Give back every record precisely.

*Data to process*:
####

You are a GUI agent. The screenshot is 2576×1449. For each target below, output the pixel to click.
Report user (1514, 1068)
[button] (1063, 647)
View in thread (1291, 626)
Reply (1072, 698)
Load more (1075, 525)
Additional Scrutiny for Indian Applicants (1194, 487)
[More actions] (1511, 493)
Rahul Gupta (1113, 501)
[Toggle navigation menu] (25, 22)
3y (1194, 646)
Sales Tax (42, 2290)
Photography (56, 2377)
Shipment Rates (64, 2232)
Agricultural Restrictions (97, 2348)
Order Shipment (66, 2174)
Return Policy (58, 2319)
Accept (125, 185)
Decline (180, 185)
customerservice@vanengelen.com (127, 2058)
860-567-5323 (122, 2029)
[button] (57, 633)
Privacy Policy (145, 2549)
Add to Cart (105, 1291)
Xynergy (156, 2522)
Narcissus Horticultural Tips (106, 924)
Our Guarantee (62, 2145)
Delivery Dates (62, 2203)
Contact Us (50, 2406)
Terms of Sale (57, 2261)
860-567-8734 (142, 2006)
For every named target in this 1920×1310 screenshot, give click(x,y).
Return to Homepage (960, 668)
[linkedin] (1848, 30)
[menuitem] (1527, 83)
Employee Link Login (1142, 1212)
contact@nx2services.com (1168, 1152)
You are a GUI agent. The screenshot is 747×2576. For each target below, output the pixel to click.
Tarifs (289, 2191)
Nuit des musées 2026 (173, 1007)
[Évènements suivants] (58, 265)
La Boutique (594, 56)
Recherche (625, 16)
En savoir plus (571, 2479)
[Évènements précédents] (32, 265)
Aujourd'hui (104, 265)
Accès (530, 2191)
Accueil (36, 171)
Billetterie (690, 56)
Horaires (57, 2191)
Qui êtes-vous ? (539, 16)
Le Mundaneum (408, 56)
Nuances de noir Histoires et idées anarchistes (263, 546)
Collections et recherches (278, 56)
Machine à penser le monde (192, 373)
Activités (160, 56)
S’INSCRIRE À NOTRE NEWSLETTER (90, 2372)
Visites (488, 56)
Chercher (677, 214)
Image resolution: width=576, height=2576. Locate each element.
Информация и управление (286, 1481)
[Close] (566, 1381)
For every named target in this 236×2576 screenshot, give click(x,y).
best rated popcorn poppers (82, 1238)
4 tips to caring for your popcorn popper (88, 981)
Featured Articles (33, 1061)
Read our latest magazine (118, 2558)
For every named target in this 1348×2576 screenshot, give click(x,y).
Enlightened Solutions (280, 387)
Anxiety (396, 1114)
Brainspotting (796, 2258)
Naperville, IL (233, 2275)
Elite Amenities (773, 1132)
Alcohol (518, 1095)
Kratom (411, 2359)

####

*Answer section*:
You are a GUI agent. The screenshot is 2576×1449. For each target below, output the pixel to click.
Report user (1514, 1068)
[button] (1063, 647)
View in thread (1291, 626)
Reply (1072, 698)
Load more (1075, 525)
Additional Scrutiny for Indian Applicants (1194, 487)
[More actions] (1511, 493)
Rahul Gupta (1113, 501)
[Toggle navigation menu] (25, 22)
3y (1194, 646)
Sales Tax (42, 2290)
Photography (56, 2377)
Shipment Rates (64, 2232)
Agricultural Restrictions (97, 2348)
Order Shipment (66, 2174)
Return Policy (58, 2319)
Accept (125, 185)
Decline (180, 185)
customerservice@vanengelen.com (127, 2058)
860-567-5323 (122, 2029)
[button] (57, 633)
Privacy Policy (145, 2549)
Add to Cart (105, 1291)
Xynergy (156, 2522)
Narcissus Horticultural Tips (106, 924)
Our Guarantee (62, 2145)
Delivery Dates (62, 2203)
Contact Us (50, 2406)
Terms of Sale (57, 2261)
860-567-8734 (142, 2006)
For every named target in this 1920×1310 screenshot, give click(x,y).
Return to Homepage (960, 668)
[linkedin] (1848, 30)
[menuitem] (1527, 83)
Employee Link Login (1142, 1212)
contact@nx2services.com (1168, 1152)
You are a GUI agent. The screenshot is 747×2576. For each target below, output the pixel to click.
Tarifs (289, 2191)
Nuit des musées 2026 (173, 1007)
[Évènements suivants] (58, 265)
La Boutique (594, 56)
Recherche (625, 16)
En savoir plus (571, 2479)
[Évènements précédents] (32, 265)
Aujourd'hui (104, 265)
Accès (530, 2191)
Accueil (36, 171)
Billetterie (690, 56)
Horaires (57, 2191)
Qui êtes-vous ? (539, 16)
Le Mundaneum (408, 56)
Nuances de noir Histoires et idées anarchistes (263, 546)
Collections et recherches (278, 56)
Machine à penser le monde (192, 373)
Activités (160, 56)
S’INSCRIRE À NOTRE NEWSLETTER (90, 2372)
Visites (488, 56)
Chercher (677, 214)
Image resolution: width=576, height=2576. Locate each element.
Информация и управление (286, 1481)
[Close] (566, 1381)
For every named target in this 236×2576 screenshot, give click(x,y).
best rated popcorn poppers (82, 1238)
4 tips to caring for your popcorn popper (88, 981)
Featured Articles (33, 1061)
Read our latest magazine (118, 2558)
For every named target in this 1348×2576 screenshot, give click(x,y).
Enlightened Solutions (280, 387)
Anxiety (396, 1114)
Brainspotting (796, 2258)
Naperville, IL (233, 2275)
Elite Amenities (773, 1132)
Alcohol (518, 1095)
Kratom (411, 2359)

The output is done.